##### TEKS UNTUK DITELAAH

Senin, 24 Oktober 2016



Bercermin dari Spirit Anak Tunarungu

Judul               : Menggapai Prestasi di Telaga Sunyi: Dinamika  Pendidikan  
  Kaum Tunarungu
Penyusun           :T. Priyo Widiyanto
Tebal               : i-xiv, 133 halaman
Penerbit             : Universitas Sanata Dharma

Kehadiran anak tunarungu merupakan aib bagi keluarga. Itulah sebabnya ketika keluarga dikarunia anak tunarungu, mereka menjadi sedih, kecewa, murung, malu dan minder. Di samping dianggap menurunkan derajat keluarga, anak tunarungu juga dipandang tidak memiliki masa depan. Anggapan ini sangat mendasar sebab anak tunarungu memiliki keterbatasan indera (tunabahasa dan tunawicara) yang bisa menghambat proses pengembangan diri, pengembangan pengetahuan, berinteraksi sosial, maupun dalam hal meraih pekerjaan. Akibatnya, kaum tunarungu sering dimarginalkan eksistensinya di tengah masyarakat.
Sesungguhnya anak tunarungu ingin tumbuh dan berkembang menjadi pribadi manusia seutuhnya. Mereka memiliki impian berkembang dalam pemikiran, kemampuan, karakter, tingkah laku sama seperti anak normal pada umumnya. Mereka ingin mengembangkan emosi, afeksi, kognitif, psikomotorik, dan spiritualitas. Mereka membutuhkan penerimaan dan kepercayaan diri untuk dihargai sebagai manusia. Dalam konteks inilah kehadiran orang lain menjadi signifikan. Hanya lewat berelasi dengan lain atau sesama, mereka akan menjadi manusia penuh dan utuh.
Itulah yang dikupas dalam buku “Menggapai Prestasi di Telaga Sunyi: Dinamika Pendidikan Kaum Tunarungu. Buku ini disusun oleh T. Priyo Widiyanto dari beberapa tulisan (artikel dan makalah) yang ditulis oleh kalangan para pengajar tunarungu dan alumni siswa tunarungu. Apa yang tertulis dalam buku ini membuka mata masyarakat umum tentang cara pandang kita terhadap kaum tunurungu. Ternyata dalam beberapa hal, kualitas diri kaum tunarungu kadang bisa melebihi kemampuan orang normal. Tentu saja kemampuan ini mesti dikembangkan lewat jalur pendidikan yang jelas dan terarah. Hal ini dibuktikan oleh Ratna. Berkat ketekunan, kedisiplinan dan keuletannya, alumni SLB/B Dena-Upakara Wonosobo ini mampu bersaing hingga mendirikan salon sendiri. Namun sebelumnya ia harus tekun dan ulet mengikuti kursus kecantikan.  Begitu juga RUM yang sering mendapat pujian orang normal karena tekun, disiplin dan jujur bekerja sebagai tukang jahit. Yang luar biasa lagi adalah Didik Suprianto (alumni SLB/B Don Bosco, Wonosobo). Ia merupakan karyawan Mc Donald yang meraih predikat Exellent sebanyak 3 kali. Sementara temannya Michaela (Perawat) dan Tri Widarto PNS Dinas Pekerjaan Umum Propinsi DIY) juga dikenal memiliki semangat kerja, bertanggung jawab dan memiliki disiplin yang tinggi.

##########
##### CATATAN HASIL EKSTRAKSI

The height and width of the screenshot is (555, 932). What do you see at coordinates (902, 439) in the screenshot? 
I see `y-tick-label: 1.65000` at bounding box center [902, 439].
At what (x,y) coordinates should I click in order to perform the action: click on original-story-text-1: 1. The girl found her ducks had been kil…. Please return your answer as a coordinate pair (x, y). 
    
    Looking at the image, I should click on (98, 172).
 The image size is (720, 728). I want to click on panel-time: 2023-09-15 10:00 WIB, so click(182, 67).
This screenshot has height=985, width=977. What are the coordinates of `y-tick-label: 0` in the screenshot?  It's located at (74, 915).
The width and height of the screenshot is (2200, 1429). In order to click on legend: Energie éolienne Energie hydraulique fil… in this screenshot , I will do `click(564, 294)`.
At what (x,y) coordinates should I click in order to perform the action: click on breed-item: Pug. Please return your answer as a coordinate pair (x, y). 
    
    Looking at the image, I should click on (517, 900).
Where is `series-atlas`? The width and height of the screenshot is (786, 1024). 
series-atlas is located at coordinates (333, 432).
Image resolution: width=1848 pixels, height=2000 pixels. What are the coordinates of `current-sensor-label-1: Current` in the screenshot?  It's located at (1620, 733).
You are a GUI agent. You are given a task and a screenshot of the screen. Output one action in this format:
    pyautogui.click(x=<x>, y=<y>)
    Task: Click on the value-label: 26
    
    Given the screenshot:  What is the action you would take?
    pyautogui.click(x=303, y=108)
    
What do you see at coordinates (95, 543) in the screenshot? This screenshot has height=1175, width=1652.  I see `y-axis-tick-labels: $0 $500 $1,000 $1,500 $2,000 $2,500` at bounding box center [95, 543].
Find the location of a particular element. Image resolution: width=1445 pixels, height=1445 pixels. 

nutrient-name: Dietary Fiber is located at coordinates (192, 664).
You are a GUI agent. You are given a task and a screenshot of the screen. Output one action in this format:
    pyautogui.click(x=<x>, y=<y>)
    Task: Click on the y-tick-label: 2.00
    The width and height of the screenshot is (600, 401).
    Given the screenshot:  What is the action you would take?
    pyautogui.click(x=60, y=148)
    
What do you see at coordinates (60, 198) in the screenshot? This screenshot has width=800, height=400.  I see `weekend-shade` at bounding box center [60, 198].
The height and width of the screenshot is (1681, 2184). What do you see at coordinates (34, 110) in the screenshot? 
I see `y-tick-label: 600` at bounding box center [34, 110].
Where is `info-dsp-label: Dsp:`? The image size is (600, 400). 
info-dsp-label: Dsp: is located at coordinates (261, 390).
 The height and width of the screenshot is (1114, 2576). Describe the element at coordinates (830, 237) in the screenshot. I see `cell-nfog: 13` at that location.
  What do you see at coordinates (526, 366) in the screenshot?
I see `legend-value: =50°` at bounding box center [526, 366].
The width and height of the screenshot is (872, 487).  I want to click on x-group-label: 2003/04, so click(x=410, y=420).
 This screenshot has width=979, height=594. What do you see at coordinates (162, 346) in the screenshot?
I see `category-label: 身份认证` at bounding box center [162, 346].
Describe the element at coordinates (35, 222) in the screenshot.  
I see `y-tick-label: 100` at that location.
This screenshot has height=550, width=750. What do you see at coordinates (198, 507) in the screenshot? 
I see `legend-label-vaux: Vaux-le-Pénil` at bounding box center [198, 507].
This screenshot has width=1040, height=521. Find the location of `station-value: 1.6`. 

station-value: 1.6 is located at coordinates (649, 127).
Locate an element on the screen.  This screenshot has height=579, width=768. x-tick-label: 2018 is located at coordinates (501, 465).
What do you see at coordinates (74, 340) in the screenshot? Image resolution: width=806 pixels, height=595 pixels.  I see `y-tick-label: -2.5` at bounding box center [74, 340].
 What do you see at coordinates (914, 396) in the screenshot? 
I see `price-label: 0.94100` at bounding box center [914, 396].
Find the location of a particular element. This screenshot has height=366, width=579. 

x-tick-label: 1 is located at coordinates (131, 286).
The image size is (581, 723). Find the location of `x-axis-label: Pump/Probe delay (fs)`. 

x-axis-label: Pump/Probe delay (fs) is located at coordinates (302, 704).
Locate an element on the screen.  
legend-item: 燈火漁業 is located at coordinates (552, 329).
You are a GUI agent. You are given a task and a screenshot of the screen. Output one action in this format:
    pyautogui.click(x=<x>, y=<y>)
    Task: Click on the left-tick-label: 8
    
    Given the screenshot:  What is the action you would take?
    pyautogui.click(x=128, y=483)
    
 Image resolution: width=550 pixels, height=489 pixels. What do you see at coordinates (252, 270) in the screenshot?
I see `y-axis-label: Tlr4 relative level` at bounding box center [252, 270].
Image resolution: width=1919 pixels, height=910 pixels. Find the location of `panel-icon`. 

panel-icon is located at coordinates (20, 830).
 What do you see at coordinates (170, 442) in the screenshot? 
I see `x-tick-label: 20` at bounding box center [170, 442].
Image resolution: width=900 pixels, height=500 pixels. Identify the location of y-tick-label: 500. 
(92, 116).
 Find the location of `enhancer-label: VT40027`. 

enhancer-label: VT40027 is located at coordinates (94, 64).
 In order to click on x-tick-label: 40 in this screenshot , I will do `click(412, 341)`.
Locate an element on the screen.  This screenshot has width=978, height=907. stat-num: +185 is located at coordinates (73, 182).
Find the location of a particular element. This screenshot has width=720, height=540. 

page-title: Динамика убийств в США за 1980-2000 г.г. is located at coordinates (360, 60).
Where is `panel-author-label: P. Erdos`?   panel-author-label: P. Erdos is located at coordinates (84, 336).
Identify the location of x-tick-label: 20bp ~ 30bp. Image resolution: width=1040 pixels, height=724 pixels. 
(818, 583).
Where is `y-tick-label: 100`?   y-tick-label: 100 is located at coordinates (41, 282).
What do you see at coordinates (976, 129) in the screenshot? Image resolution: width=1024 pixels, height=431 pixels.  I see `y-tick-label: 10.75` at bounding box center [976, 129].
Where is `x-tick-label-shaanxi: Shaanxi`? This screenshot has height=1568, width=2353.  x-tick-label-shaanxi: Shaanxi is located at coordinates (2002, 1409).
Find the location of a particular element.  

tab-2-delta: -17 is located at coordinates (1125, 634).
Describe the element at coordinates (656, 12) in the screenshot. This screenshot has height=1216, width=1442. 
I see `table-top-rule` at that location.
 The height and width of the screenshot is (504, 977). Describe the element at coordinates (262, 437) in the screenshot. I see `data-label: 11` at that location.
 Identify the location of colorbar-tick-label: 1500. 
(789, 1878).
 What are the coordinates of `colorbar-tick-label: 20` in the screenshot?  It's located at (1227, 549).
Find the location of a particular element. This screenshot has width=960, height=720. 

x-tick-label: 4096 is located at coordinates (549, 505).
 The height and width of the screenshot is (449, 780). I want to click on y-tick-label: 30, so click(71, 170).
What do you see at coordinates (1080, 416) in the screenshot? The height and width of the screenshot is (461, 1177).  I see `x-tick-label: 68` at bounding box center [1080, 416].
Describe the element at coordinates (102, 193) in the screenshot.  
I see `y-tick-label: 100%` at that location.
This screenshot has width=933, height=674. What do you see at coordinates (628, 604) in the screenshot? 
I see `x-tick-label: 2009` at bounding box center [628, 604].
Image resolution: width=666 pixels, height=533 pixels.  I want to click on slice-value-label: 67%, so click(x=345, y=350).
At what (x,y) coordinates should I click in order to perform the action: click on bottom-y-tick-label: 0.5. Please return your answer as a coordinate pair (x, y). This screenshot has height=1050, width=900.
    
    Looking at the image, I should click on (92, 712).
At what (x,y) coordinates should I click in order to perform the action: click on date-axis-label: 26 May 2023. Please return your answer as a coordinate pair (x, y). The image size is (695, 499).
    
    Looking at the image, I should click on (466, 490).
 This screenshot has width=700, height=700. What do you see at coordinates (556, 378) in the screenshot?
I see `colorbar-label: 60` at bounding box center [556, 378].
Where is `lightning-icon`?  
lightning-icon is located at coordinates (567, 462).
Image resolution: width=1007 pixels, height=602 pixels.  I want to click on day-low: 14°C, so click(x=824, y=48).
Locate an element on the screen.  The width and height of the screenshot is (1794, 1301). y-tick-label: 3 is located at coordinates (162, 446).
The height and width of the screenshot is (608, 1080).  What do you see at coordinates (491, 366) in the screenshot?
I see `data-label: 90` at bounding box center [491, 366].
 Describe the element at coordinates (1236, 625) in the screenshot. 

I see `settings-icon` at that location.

##########

## TUGAS WAJIB:
1. Jawablah pertanyaan berikut berdasarkan resensi buku di atas.
(a) Siapa penyusun buku yang diulas?
(b) Apa pekerjaan RUM?
(c) Berapa kali Didik Suprianto meraih predikat Exellent sebagai karyawan Mc Donald?
2. Ubahlah bagian resensi buku di atas mulai dari "Judul               : Menggapai" sampai dengan "di tengah masyarakat.", lalu ganti "aib" dengan "beban".

## JAWABAN TERTULIS:
1.
(a) T. Priyo Widiyanto
(b) Tukang jahit
(c) 3 kali

2.
Judul               : Menggapai Prestasi di Telaga Sunyi: Dinamika  Pendidikan  
  Kaum Tunarungu
Penyusun           :T. Priyo Widiyanto
Tebal               : i-xiv, 133 halaman
Penerbit             : Universitas Sanata Dharma

Kehadiran anak tunarungu merupakan beban bagi keluarga. Itulah sebabnya ketika keluarga dikarunia anak tunarungu, mereka menjadi sedih, kecewa, murung, malu dan minder. Di samping dianggap menurunkan derajat keluarga, anak tunarungu juga dipandang tidak memiliki masa depan. Anggapan ini sangat mendasar sebab anak tunarungu memiliki keterbatasan indera (tunabahasa dan tunawicara) yang bisa menghambat proses pengembangan diri, pengembangan pengetahuan, berinteraksi sosial, maupun dalam hal meraih pekerjaan. Akibatnya, kaum tunarungu sering dimarginalkan eksistensinya di tengah masyarakat.